И пылкость уваровских предложений, и странная концовка – зачем Уварову письменное свидетельство, что инициатива принадлежит Пушкину? Почему Пушкин должен сомневаться в том, что его примет старый соратник по «Арзамасу»? Все это неспроста. Сергий Семенович не только мечтал заполучить первого поэта России, пользующегося явным покровительством императора, в сотрудники. Он еще желает убедиться и убедить всех осведомленных, что между ними восстановлен мир. И что первым протянул руку Пушкин.

Пушкин на призыв Уварова демонстративно не ответил…

Год назад произошли события, которые и стали фундаментом будущей смертельной вражды. Греч утверждает: «Однажды, кажется у А. Н. Оленина, Уваров, не любивший Пушкина, гордого и не низкопоклонного, сказал о нем: „Что он хвалится своим происхождением от негра Аннибала, которого продали в Кронштадте (Петру Великому) за бутылку рома!“ Булгарин, услышав это, не преминул воспользоваться случаем и повторил в „Северной пчеле“ этот отзыв. Этим объясняются стихи Пушкина: „Моя родословная“».

Нет ничего удивительного, что острота, произнесенная в доме Оленина, могла дойти до Пушкина, – слишком много его друзей и знакомых посещало этот дом, и он ответил, как было уже давно замечено, не Булгарину, которого пренебрежительно высмеял в постскриптуме, а именно Уварову – сыну Сени-бандуриста, зятю Разумовского.

Уварову, всегда помнящему о собственной фамильной ущербности, возможность напомнить о чьем-либо сомнительном происхождении была бальзамом, облегчением. Вряд ли он придал значение своей шутке и менее всего ожидал последовавшей реакции Пушкина.

Насмешка Сергия Семеновича, чей отец развлекал Потемкина и ублажал немолодую императрицу, оказалась для Пушкина желанным поводом, чтоб обнародовать не просто язвительное стихотворение, но продуманный политический манифест. Уваров сыграл в поддавки, сам того не подозревая.

«Моя родословная» разошлась в списках и по ошеломительности своего содержания должна была стать известной «заинтересованным лицам»:

Смеясь жестоко над собратом,

Писаки русские толпой

Меня зовут аристократом:

Смотри, пожалуй, вздор какой!

Не офицер я, не асессор,

Я по кресту не дворянин,

Не академик, не профессор;

Я просто русский мещанин.

Понятна мне времен превратность,

Не прекословлю, право, ей:

У нас нова рожденьем знатность,

И чем новее, тем знатней.

- _ПРЕДОСТАВЛЕННЫЙ ЛИСТИНГ_
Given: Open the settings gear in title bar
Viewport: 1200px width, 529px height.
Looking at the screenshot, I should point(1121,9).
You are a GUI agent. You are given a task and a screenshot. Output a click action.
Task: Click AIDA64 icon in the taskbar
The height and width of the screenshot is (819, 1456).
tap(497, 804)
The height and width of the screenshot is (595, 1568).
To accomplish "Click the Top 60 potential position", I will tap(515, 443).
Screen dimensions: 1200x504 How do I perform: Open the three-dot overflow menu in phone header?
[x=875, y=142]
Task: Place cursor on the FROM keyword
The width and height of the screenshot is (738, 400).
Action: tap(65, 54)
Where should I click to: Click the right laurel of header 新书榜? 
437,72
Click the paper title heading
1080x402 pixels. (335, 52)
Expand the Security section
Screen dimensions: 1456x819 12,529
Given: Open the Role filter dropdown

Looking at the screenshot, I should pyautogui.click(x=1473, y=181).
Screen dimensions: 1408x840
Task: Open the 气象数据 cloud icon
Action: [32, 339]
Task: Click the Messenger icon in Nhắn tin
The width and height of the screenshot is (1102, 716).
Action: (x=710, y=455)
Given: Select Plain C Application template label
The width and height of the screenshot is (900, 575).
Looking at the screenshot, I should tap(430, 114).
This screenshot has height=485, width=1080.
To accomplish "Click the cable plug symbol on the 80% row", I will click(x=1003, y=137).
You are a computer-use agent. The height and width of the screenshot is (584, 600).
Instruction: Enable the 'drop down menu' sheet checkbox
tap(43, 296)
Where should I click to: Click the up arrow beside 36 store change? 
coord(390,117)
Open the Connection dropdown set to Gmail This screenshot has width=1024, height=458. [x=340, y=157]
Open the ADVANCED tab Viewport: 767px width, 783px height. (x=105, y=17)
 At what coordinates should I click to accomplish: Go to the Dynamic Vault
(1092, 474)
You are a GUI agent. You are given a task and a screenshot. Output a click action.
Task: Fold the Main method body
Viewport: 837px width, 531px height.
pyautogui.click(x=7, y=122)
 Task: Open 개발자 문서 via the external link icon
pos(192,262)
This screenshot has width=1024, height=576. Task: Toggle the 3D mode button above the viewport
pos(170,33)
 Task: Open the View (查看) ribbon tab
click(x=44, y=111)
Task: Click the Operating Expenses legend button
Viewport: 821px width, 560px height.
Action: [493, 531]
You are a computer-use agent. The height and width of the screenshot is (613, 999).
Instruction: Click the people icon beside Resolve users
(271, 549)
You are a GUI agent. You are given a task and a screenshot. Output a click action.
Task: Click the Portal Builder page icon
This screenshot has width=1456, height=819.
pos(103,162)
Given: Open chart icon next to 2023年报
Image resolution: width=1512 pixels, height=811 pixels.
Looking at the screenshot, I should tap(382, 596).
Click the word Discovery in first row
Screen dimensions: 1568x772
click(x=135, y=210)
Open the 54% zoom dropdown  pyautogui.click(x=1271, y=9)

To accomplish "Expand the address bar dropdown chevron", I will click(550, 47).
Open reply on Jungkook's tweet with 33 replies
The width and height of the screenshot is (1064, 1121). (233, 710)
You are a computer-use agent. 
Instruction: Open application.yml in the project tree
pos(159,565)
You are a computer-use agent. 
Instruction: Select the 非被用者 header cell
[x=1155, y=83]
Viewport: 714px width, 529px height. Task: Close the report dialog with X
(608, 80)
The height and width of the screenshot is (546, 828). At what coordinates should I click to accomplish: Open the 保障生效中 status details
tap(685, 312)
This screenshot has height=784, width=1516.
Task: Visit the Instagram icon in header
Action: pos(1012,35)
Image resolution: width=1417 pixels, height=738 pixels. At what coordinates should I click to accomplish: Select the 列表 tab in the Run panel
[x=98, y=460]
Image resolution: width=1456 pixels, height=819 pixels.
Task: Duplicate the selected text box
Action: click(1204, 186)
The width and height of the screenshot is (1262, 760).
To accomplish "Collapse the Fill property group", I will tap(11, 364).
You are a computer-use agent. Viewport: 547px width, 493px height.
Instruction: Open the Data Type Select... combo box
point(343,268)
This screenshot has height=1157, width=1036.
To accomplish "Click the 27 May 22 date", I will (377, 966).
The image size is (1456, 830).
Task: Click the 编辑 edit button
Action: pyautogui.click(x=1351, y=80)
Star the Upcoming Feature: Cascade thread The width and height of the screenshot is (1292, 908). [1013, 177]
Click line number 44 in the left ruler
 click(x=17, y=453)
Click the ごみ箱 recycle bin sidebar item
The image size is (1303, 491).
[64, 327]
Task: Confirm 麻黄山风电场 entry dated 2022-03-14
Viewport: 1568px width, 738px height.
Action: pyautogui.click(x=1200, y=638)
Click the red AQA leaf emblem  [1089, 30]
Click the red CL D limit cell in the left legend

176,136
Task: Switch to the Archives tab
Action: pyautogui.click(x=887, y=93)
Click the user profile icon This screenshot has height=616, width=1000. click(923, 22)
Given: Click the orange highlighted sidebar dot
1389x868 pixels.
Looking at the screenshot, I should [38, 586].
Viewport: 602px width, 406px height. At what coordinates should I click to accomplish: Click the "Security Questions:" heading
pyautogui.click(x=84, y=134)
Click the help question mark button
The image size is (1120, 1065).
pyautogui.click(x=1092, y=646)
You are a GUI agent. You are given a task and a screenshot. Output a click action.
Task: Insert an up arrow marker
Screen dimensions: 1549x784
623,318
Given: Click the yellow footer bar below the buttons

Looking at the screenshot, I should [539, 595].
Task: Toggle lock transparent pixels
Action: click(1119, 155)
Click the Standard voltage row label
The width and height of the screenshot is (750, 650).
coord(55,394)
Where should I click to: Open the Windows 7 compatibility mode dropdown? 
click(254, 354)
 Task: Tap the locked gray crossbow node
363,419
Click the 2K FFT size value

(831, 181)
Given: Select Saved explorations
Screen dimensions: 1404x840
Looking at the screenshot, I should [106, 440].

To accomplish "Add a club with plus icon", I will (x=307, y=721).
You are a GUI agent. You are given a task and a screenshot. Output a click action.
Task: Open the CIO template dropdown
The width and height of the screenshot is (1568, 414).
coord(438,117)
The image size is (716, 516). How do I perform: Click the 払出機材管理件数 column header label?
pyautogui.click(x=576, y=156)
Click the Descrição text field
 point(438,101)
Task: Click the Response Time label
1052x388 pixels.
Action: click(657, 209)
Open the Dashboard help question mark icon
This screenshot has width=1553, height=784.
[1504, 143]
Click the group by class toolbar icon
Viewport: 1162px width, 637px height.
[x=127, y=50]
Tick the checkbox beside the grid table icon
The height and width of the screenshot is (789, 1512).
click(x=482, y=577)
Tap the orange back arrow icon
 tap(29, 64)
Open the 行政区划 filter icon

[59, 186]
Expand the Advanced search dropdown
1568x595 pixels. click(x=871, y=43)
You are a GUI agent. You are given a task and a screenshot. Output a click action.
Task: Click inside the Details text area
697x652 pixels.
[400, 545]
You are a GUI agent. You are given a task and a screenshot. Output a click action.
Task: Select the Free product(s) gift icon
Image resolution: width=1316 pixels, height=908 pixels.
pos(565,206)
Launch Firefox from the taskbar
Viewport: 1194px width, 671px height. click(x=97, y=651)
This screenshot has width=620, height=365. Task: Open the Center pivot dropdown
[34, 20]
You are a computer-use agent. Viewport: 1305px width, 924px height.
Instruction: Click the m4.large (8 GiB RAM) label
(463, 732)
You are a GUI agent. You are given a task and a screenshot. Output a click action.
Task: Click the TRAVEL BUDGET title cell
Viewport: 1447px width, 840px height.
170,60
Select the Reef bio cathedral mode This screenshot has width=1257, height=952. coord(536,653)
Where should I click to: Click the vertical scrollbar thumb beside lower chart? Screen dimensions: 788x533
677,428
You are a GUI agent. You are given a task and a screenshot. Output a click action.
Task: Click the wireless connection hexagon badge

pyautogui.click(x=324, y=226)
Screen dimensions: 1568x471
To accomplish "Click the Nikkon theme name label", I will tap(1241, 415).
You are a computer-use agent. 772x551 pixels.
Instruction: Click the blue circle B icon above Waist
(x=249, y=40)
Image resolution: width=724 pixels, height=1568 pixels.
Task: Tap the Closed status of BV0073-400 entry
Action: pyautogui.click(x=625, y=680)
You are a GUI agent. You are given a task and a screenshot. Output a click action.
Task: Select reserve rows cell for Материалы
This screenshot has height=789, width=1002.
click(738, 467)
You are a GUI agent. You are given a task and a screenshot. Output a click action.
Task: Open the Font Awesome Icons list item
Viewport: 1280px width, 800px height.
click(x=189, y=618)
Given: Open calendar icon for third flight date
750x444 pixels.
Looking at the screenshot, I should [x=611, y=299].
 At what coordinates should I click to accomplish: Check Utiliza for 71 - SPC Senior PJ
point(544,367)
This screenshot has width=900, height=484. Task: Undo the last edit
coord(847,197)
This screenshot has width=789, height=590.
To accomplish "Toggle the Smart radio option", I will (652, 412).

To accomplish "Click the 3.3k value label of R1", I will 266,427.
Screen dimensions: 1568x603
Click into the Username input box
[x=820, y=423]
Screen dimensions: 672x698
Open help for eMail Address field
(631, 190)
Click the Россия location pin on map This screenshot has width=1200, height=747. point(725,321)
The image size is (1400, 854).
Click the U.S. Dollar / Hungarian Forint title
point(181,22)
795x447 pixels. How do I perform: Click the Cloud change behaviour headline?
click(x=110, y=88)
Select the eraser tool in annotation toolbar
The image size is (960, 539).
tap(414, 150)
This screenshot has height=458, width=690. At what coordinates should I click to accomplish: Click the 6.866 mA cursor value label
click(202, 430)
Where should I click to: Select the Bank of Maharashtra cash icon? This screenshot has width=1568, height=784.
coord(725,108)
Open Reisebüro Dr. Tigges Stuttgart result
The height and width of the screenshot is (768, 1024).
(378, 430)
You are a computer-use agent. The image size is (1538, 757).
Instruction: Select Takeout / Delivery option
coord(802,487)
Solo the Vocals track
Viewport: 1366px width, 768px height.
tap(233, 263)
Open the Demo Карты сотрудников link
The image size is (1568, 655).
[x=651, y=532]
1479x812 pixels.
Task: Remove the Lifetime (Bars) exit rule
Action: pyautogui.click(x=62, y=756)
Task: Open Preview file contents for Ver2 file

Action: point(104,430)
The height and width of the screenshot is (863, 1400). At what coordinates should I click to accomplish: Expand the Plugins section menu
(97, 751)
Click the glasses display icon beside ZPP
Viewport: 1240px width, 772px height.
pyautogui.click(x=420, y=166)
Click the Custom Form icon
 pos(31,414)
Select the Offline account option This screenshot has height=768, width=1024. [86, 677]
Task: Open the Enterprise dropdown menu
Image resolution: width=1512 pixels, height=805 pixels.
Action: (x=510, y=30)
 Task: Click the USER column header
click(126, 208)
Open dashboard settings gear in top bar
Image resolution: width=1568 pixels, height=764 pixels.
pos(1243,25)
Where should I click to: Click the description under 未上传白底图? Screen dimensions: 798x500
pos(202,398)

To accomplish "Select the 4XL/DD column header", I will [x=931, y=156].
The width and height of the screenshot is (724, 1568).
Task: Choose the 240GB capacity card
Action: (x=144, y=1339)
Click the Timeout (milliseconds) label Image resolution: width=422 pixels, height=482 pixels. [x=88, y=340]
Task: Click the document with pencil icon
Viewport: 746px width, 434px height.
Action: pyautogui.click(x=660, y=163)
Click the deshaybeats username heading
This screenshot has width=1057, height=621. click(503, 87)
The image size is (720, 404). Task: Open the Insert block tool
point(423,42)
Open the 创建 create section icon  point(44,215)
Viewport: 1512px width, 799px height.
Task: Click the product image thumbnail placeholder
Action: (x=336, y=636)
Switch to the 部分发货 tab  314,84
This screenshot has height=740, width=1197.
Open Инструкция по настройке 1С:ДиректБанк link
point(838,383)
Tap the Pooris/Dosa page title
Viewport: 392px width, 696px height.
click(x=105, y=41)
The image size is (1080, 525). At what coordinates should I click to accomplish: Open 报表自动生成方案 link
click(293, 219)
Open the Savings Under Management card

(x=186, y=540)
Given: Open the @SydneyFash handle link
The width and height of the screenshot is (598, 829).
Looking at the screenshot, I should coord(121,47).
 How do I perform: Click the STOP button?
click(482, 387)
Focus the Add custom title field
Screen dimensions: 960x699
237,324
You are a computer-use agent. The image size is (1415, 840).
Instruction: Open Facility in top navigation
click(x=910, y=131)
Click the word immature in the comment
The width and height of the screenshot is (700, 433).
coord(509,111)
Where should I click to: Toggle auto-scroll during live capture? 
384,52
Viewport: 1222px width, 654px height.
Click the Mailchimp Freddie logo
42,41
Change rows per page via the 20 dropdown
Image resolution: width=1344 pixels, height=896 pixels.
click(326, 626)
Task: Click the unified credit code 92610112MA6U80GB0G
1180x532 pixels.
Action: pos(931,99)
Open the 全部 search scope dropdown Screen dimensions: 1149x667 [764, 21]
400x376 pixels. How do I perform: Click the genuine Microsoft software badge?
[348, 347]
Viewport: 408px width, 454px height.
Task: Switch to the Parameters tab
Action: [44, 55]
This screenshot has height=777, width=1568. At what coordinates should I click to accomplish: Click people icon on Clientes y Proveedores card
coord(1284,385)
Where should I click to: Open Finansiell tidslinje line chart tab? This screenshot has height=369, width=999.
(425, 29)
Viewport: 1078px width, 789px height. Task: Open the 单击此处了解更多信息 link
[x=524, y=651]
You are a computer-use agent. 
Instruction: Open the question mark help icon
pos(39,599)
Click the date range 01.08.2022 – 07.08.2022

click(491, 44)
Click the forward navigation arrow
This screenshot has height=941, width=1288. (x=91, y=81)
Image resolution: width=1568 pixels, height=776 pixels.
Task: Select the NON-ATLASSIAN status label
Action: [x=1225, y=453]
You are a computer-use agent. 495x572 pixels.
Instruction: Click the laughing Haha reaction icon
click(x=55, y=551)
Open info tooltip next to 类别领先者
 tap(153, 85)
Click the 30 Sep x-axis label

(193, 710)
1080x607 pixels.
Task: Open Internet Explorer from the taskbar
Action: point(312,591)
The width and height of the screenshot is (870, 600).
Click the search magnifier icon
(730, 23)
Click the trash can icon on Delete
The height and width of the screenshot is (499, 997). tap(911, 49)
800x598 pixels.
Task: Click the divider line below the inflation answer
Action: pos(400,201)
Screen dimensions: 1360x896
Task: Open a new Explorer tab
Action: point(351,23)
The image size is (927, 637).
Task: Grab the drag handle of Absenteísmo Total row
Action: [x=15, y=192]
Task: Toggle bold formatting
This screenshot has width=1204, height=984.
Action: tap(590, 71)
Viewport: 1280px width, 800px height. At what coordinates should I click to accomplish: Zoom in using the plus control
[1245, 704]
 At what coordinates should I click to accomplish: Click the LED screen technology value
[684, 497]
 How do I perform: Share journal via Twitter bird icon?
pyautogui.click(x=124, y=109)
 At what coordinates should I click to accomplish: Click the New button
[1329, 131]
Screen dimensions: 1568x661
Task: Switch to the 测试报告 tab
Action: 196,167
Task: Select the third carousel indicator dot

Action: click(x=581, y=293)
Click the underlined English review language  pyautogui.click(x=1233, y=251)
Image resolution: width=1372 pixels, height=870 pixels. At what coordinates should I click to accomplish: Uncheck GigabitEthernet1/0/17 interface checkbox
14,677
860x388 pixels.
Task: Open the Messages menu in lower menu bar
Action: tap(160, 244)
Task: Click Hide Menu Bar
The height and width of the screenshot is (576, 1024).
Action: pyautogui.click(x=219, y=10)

- _ФОРМУЛИРОВКА ЗАДАНИЯ_
Процитируйте фрагмент отрывка о Пушкине и Уварове, начиная со слов «Пушкин на призыв» и заканчивая словами «Сени-бандуриста, зятю Разумовского.».

- _ПОЛНЫЙ ОТВЕТ_
Пушкин на призыв Уварова демонстративно не ответил…

Год назад произошли события, которые и стали фундаментом будущей смертельной вражды. Греч утверждает: «Однажды, кажется у А. Н. Оленина, Уваров, не любивший Пушкина, гордого и не низкопоклонного, сказал о нем: „Что он хвалится своим происхождением от негра Аннибала, которого продали в Кронштадте (Петру Великому) за бутылку рома!“ Булгарин, услышав это, не преминул воспользоваться случаем и повторил в „Северной пчеле“ этот отзыв. Этим объясняются стихи Пушкина: „Моя родословная“».

Нет ничего удивительного, что острота, произнесенная в доме Оленина, могла дойти до Пушкина, – слишком много его друзей и знакомых посещало этот дом, и он ответил, как было уже давно замечено, не Булгарину, которого пренебрежительно высмеял в постскриптуме, а именно Уварову – сыну Сени-бандуриста, зятю Разумовского.